Murió mujer que fue golpeada por un pavo congelado y perdonó al agresor “en nombre de Dios” en Nueva York

"Sentí que Dios me había dado una segunda oportunidad", dijo tras ser agredida hace 15 años
Murió mujer que fue golpeada por un pavo congelado y perdonó al agresor “en nombre de Dios” en Nueva York
Victoria Ruvolo (1960-2019)
Foto: @victoriaruvolo.inspirationalspeaker

Victoria Ruvolo llegó a los titulares sin buscarlo, cuando unos adolescentes traviesos compraron un pavo congelado y lo lanzaron contra el parabrisas de su auto, causándole fracturas graves en el rostro en 2004, en Long Island.

En esa oportunidad milagrosamente sobrevivió y luego colaboró con los fiscales para otorgar clemencia al joven que lanzó el ave congelada. Su vida había cambiado para siempre y ella decidió que fuera para bien.

Su muerte fue anunciada en su portal y en Facebook.
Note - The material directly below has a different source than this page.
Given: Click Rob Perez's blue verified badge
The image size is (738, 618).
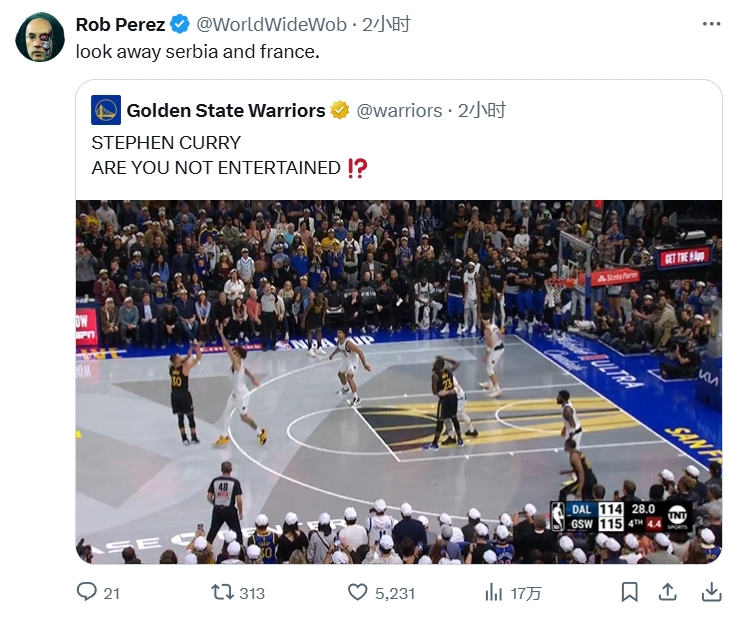Looking at the screenshot, I should click(180, 25).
Había cumplido 59 años hace dos semanas.

En noviembre de 2004 un grupo de adolescentes usó una tarjeta de crédito robada para comprar un pavo de 20 libras (9 kilos) en Ronkonkoma. Luego subieron a un automóvil y condujeron por la autopista Sunrise. Durante el viaje, Ryan Cushing, quien entonces tenía 18 años, arrojó al ave fuera del automóvil contra el parabrisas de Ruvolo.

El impacto rompió todos los huesos de la cara de Ruvolo, quien requirió una cirugía de 10 horas, tres placas de titanio y una malla de alambre para corregir la órbita del ojo izquierdo.

Los adolescentes fueron arrestados poco después del asalto, y varios de ellos aceptaron declarar en contra de Cushing. Se habría enfrentado a 25 años de prisión, pero Ruvolo intervino en su nombre y trabajó con su abogado para obtener la amnistía.

“Algunas personas no podían entender por qué había hecho esto, pero sentí que Dios me había dado una segunda oportunidad y quería transmitirlo”, escribió Ruvolo en su portal.

Cushing fue condenado a seis meses de prisión y cinco años de libertad condicional. No ha emitido comentarios sobre la muerte de su víctima.

Tras superar los problemas de salud, Ruvolo se convirtió en una oradora inspiracional y continuó trabajando para el “Forgiveness Project” (El Proyecto del Perdón) en Long Island.

“Perdona a alguien hoy”, dice su obituario, citado por New York Post. No se informó la causa de la muerte.